Supervision Ideas/Suggestions:

  1. I fully support LMHP oversight and understand the intentions behind that! However, I have some ideas on how the demand on LMHPs could be decreased while still allowing for clinical integrity.

  2. One idea is to differentiate between some of the clinical supervision hours, which could occur during team meetings, versus other areas of supervision.

    1. For example, team meetings can specifically focus on clinical improvement such as teaching skills/strategies/tools to staff, ensuring clinical interventions are being applied appropriately, reviewing ISPs and progress/lack of progress, staffing major client concerns, etc. 

    2. Other forms of supervision such as administrative (overseeing paperwork, reviewing documentation, etc.) and restorative supervision (checking on staff well-being, job satisfaction, preventing burnout) could be done by LMHP-Es and qualified QMHPs. Having LMHPs involved in weekly team meetings while individual supervision is done by other staff members would significantly decrease the amount of time LMHPs have to spend in supervision and would increase availability for other clinical oversight such as staff who need to discuss a specific client in more detail or when crises arise. 

    3. Additionally, if LMHP-Es and QMHPs are providing supervision, this could streamline treatment questions to LMHPs. Rather than having 9 staff trying to discuss various clients and personal needs, some of these questions can be resolved by the LMHP-Es and QMHPs. Then, any significant client issues or staff needs could be taken to the LMHP directly through one source rather than each staff member going to the LMHP. Considering that LMHPs could have extremely high numbers of clients that they are responsible for, this again is more likely to improve services as LMHPs could focus more on the biggest clinical needs rather than spending time in supervision or traveling around to each staff individually.

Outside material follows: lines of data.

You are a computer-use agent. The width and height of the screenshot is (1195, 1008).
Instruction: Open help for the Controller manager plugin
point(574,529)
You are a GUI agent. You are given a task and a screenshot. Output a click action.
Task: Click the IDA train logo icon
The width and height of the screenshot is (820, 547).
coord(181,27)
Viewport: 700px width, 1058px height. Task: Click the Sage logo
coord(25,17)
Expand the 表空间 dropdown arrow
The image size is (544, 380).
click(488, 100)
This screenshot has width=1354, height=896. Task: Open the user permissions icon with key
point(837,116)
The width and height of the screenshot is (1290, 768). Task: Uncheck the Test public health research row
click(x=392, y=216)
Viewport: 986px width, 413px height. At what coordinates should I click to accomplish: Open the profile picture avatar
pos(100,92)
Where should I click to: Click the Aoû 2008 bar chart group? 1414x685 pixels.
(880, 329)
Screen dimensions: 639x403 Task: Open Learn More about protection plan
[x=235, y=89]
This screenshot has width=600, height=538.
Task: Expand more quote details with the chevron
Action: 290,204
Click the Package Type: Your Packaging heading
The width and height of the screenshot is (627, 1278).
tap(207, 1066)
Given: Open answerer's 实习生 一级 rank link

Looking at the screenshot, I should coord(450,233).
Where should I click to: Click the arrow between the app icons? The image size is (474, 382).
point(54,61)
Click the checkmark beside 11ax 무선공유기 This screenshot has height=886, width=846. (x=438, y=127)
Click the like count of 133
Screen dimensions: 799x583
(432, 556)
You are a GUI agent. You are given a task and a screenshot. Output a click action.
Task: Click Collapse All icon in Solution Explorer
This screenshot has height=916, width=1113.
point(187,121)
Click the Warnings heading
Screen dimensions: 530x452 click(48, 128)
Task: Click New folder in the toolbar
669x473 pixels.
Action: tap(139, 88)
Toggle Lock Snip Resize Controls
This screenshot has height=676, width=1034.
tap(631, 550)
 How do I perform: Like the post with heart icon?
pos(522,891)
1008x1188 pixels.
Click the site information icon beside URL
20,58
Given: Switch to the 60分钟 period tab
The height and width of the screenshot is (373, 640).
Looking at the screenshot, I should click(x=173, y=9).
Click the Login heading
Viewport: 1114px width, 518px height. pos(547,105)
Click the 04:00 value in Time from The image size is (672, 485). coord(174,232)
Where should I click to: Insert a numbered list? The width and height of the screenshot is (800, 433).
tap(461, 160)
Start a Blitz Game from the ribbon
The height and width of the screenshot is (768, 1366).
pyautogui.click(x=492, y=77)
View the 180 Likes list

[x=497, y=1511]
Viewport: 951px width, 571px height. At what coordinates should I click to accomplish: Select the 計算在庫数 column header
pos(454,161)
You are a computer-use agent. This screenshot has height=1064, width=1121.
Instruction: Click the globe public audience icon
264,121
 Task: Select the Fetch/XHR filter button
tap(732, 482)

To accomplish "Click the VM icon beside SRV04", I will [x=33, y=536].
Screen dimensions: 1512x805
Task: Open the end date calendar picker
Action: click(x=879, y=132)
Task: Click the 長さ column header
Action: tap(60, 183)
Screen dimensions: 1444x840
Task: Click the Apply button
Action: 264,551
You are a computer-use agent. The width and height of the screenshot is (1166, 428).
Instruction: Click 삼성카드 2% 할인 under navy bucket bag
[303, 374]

    4. If this were the case, there could be site supervisors directly available on-site to staff for supervision. This could decrease travel time and increase in-person availability. For example, an LMHP-E or qualified QMHP could serve as the supervisor traveling to different sites to meet with their staff. They resolve certain issues (can't get in touch with guardian, staff is struggling with paperwork, unsure of how to support client with specific problem, conflict with a teacher, etc.). Then team meetings would allow LMHPs to focus on bigger client needs (crises, lack of progress, needed changes to ISP, etc.) and still provide direct LMHP oversight.

Ultimately, I believe that the biggest concerns for the current draft supervision structure are the following:

  • There are concerns about being able to staff enough LMHPs to sustain the amount of services needed in our area. Many LMHPs do not want to spend that much time in supervision if they want to work in community-based services at all. The high level of administrative burden has the chance to decrease the amount of Licensed staff available even further.

  • Similarly, although the supervision is stated to have been included in the rate reimbursements, I have seen many comments questioning if those rates will be competitive enough for LMHPs to be retained. In addition to the supervision, there are other nonreimbursable activities such as likely being on-call at times (as part of the crisis requirements), attending every quarterly ISP review for each client they are supervising (per the regs), and traveling to various school sites. How many LMHPs will be willing to do this instead of the outpatient side with more flexibility and likely more money?

  • The administrative requirements also require a lot of scheduling and planning, including relying on guardians to respond to requests and keep appointments (i.e. intakes, reassessments, 90-day reviews, etc.)

I am hoping that some adjustments can be made to make better use of licensed staffs’ time and skills. I think there are several areas where LMHP-Es and QMHPs are capable of high-level services, so allowing their involvement would be an improvement to quality rather than a detriment. Thank you for your consideration and request for ideas on this matter.